Jimmy’s antagonization of Howard is a cycle repeating itself and the true fulfillment of Chuck’s prophecy that Jimmy would hurt and destroy the people closest to him, and the situation inevitably blowing up in Jimmy’s face, as Chuck once put it, is far more horrifying than longtime fans could have imagined. A brilliantly simple and effective trick with the flame of a candle emphasizes just how powerless the out-of-their-league lawyers, and the audience, are in the face of Better Call Saul‘s devil character.

2 Chicanery

Season 3, Episode 5

Jimmy and Chuck in court in the Better Call Saul episode Chicanery

The fifth episode of the third season of Better Call Saul is one of the most electrifying showdowns of either Better Call Saul or Breaking Bad despite the fact that it features no gunplay or violence. After practice runs in Chuck’s living room, Jimmy and his brother finally go head-to-head in a courtroom when Chuck testifies against Jimmy during his hearing with the bar association. A risky but brutally effective plan causes Chuck to lose composure and air his true feelings about Jimmy on the record.
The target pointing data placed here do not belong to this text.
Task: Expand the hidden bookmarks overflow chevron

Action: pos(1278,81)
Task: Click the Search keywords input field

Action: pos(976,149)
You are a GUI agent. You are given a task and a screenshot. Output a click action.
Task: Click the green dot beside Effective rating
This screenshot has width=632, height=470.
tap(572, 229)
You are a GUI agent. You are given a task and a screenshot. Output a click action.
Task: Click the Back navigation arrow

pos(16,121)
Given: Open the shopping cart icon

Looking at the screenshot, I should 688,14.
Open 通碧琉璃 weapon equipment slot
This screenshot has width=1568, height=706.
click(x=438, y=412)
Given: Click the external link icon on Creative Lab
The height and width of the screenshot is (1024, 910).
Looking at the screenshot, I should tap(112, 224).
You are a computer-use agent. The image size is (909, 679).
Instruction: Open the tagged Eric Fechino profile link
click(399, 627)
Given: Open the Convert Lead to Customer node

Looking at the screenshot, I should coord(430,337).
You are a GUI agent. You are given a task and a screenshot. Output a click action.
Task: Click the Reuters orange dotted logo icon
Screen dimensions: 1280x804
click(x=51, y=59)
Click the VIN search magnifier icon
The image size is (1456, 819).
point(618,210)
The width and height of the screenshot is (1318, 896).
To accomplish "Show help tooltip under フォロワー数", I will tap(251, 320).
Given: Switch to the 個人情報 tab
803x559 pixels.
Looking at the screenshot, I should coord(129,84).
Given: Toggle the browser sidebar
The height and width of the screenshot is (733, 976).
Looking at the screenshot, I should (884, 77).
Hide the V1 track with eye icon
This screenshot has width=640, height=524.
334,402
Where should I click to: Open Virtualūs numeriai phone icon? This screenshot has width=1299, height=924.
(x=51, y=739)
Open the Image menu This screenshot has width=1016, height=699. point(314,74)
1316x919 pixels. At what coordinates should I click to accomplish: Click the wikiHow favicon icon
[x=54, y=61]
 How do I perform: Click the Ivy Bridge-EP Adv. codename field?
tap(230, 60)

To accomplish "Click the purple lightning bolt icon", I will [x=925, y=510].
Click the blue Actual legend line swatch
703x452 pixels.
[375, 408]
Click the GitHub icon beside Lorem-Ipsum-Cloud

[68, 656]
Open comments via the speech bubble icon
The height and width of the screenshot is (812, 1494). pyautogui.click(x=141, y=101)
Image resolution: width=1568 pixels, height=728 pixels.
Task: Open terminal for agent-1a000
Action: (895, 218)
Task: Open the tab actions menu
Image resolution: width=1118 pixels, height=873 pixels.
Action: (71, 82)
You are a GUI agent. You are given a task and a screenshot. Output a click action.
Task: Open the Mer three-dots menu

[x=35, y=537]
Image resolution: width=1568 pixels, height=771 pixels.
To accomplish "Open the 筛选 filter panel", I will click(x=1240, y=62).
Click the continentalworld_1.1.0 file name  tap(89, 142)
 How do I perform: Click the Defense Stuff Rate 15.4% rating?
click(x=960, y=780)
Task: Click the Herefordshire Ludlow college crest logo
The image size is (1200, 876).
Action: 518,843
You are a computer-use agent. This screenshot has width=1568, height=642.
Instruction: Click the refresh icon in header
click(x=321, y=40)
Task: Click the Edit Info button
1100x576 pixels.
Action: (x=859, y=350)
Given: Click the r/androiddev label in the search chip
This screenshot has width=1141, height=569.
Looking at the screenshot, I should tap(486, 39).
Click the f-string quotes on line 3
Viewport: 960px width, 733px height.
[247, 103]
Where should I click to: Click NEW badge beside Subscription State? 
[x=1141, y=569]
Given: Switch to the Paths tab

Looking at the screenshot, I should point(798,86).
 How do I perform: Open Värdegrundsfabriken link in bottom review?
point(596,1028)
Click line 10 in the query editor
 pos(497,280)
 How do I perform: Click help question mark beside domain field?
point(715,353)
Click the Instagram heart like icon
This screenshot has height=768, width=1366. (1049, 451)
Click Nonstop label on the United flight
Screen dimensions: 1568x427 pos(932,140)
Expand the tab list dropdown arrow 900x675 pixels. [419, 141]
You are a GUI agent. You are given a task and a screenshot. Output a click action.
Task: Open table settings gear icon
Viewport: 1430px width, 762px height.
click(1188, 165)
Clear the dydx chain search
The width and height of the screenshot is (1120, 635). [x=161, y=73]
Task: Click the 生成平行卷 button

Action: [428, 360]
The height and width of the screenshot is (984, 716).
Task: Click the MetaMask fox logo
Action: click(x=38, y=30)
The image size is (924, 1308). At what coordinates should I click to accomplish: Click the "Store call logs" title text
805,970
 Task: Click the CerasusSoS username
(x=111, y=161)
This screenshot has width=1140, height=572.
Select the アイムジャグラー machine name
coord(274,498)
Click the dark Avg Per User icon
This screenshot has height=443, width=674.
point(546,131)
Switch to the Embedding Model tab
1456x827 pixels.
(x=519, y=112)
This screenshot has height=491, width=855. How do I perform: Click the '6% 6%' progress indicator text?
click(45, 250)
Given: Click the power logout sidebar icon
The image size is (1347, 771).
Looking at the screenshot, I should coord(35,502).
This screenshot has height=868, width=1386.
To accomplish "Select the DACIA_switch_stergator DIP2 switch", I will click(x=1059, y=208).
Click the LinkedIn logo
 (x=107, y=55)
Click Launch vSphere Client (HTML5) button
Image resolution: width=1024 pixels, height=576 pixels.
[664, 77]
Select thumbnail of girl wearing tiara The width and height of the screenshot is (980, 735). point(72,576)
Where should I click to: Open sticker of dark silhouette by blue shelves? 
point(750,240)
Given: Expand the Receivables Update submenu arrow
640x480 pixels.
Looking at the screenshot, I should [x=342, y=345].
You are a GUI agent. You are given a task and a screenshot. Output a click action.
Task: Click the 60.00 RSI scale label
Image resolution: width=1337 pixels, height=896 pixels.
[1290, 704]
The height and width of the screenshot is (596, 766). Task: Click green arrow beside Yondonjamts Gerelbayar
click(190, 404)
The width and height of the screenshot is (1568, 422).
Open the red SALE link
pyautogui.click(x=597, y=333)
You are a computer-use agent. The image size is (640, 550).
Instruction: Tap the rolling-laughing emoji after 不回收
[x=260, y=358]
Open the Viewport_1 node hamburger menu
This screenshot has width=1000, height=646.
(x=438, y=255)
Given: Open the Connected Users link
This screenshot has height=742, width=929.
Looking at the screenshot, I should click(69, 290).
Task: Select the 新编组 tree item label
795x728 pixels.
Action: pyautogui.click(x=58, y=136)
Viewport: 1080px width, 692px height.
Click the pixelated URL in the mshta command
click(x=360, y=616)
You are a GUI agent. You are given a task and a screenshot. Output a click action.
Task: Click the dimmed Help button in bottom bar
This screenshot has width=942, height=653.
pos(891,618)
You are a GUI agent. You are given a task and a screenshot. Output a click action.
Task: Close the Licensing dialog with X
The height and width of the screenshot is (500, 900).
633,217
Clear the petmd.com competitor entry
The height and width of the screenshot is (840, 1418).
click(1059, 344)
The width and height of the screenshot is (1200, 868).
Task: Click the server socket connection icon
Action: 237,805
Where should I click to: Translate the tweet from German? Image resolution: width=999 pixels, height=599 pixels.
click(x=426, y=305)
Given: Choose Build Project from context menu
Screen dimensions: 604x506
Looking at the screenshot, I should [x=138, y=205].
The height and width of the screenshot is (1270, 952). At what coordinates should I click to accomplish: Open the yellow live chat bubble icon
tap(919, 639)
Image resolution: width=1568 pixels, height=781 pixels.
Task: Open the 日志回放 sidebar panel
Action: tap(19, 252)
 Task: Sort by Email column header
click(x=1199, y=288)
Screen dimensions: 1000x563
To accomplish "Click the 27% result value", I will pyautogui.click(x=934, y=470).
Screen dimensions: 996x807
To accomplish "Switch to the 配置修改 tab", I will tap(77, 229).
It’s an emotionally devastating turn of events, but the perfectly played courtroom drama is so enveloping that the exhilaration of it overwhelms everything else.

This is a true turning-of-the-tables moment, as Chuck sees for the first time that Jimmy has the ability to best him on his home turf. It’s also the scheme that introduces fan-favorite Breaking Bad character Huell Babineux (Lavell Crawford) into the narrative, thus moving the story one step closer to Breaking Bad while still retaining the core essence of Better Call Saul​​​​​.

1 Saul Gone

Season 6, Episode 13

Bob Odenkirk as James McGill in prison in the Better Call Saul finale

The series finale of Better Call Saul has only a few of the show’s major questions still left unanswered, but they’re the most important. It becomes very apparent over the course of the show that Jimmy and Kim’s relationship is the key to everything, with Kim’s fate almost constantly having a question mark hanging over it as she’s neither seen nor mentioned in Breaking Bad. Jimmy McGill’s journey back into the light after falling into the darkness of Saul Goodman seems like an impossible task and, after perfectly detaching Kim from Jimmy during the Breaking Bad years, it seems equally impossible to see the two of them ever reconcile.

As highly rated as the final season of Breaking Bad was, and as great as its last episode is, “Saul Gone” wraps up the remaining plot threads of the show in a much more emotionally resonant way compared to the cold and harsh realities of “Felina”. Better Call Saulis ultimately a love story and a story that invites its audience to judge its characters and weigh their fates. Jimmy’s fate may not be the happiest of endings, but it is perfectly balanced.